God Bless America!

Journaliste

Ancien directeur des rédactions de l’Agence Gamma

 

Que les Américains ont de la chance de demander à Dieu, notre bon vieux Bon Dieu, de les protéger depuis qu’ils ont bouté les Anglais, les tuniques rouges, de leur pays naissant. Un peu beaucoup grâce au roi très chrétien Louis XVI à qui le peuple d’outre-Atlantique devrait être redevable à jamais. Treize ans plus tard, des révolutionnaires parisiens, assoiffés de sang et de liberté (sic) éradiquaient Dieu et leur roi, allant même jusqu’à génocider le tranquille peuple de la paysannerie vendéenne.

Il y a donc 241 ans, inspiré par la philosophie des Lumières, Thomas Jefferson proclama, à Philadelphie, l’indépendance des treize colonies britanniques, soutenant ainsi les « insurgents » qu’avait encouragés l’écrivain Thomas Paine alors résidant à Paris chez son ami journaliste girondin, Nicolas de Bonneville. Encore une influence bien française !

George Washington n’avait pas signé la Déclaration unanime des treize États-Unis d’Amérique, il était trop occupé à refouler les tuniques rouges. Général, et avec l’appui des forces françaises que lui avaient envoyées, sous les ordres de La Fayette, Louis XVI, il fut celui qui put réaliser le rêve des signataires de la Déclaration de Philadelphie. Ce qui lui vaudra d’être élu premier président des États-Unis en 1783. Dans ce court résumé de la prodigieuse naissance de cette nation qui, 241 années plus tard, allait dominer le monde et lui inculquer sa culture de consommateurs, j’aurais aimé développer les relations très particulières qui unissent Paris et Washington. Depuis toujours. Les premiers Américains furent français. Ce sont eux qui ont créé le Canada. La Louisiane, ainsi nommée d’après le prénom du roi de France, allait s’étendre de la pointe de la Floride aux Grands Lacs. On y parlait français, on y pensait français avant que Napoléon, pour quelques poignées d’or, ne brade ce lointain pays qu’il disait sans intérêt .
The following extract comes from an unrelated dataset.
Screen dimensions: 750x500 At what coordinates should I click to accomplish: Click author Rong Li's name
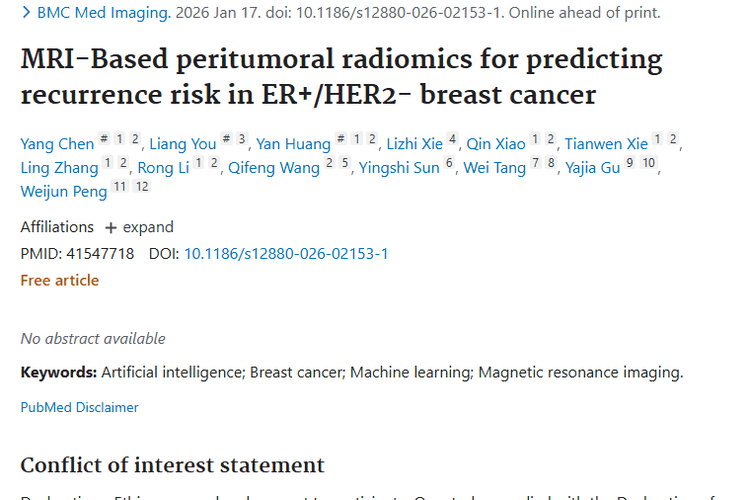pos(163,168)
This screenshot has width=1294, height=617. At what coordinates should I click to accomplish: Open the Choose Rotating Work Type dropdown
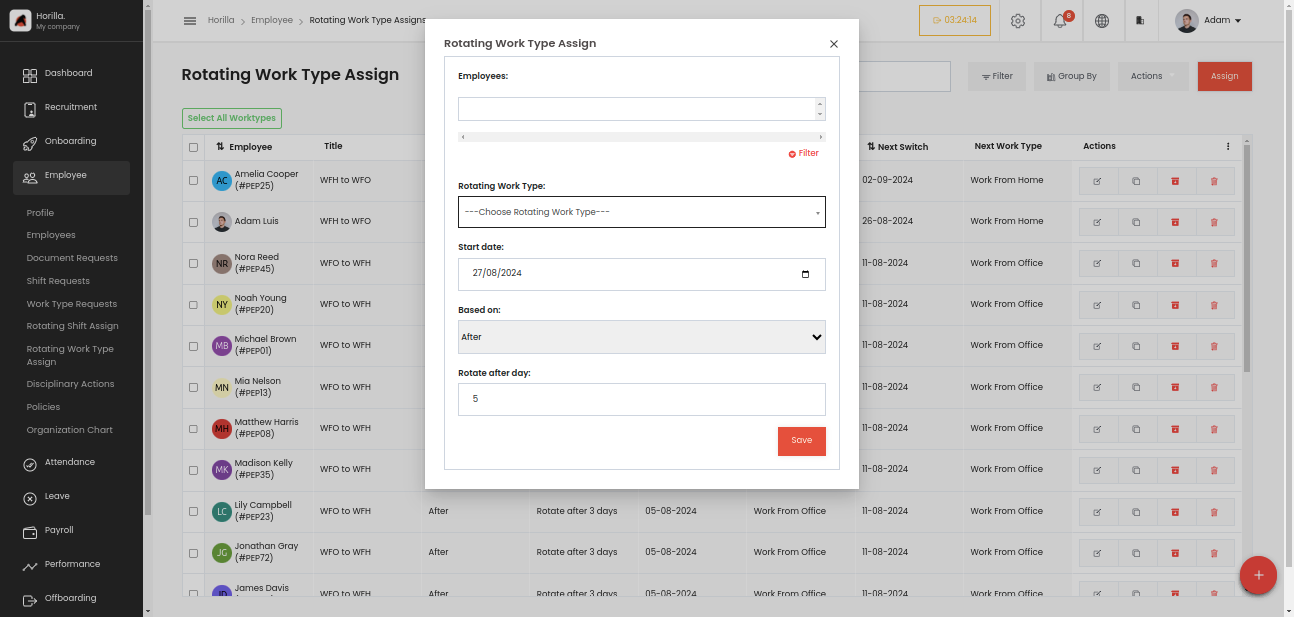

Des centaines de villes et de villages américains portent encore des noms français. Et si la monarchie française n’avait pas apporté son soutien inconditionnel aux « insurgents », il est probable que la reine Élisabeth II serait encore chez elle de New York à Los Angeles et de Miami à Chicago !

À charge de revanche, bien sûr, ce sont des dizaines de milliers de soldats américains qui sont morts sur notre terre française pour la libérer de la folie des hommes. Et je pense que nous serons tous émus de voir défiler Marines et GIs sur nos Champs-Élysées que survoleront deux avions de chasse furtifs américains F-22 Raptor ainsi que les six F-16 des Thunderbirds de la patrouille acrobatique de l’US Air Force. Un nécessaire remerciement à ceux qui ont donné leur vie lors de l’hécatombe de la Première Guerre mondiale.

 Pour une fois, Emmanuel Macron pourra plaquer sa main droite sur son cœur pendant que son invité Donald Trump chantera le « Star-Spangled Banner », l’hymne national américain.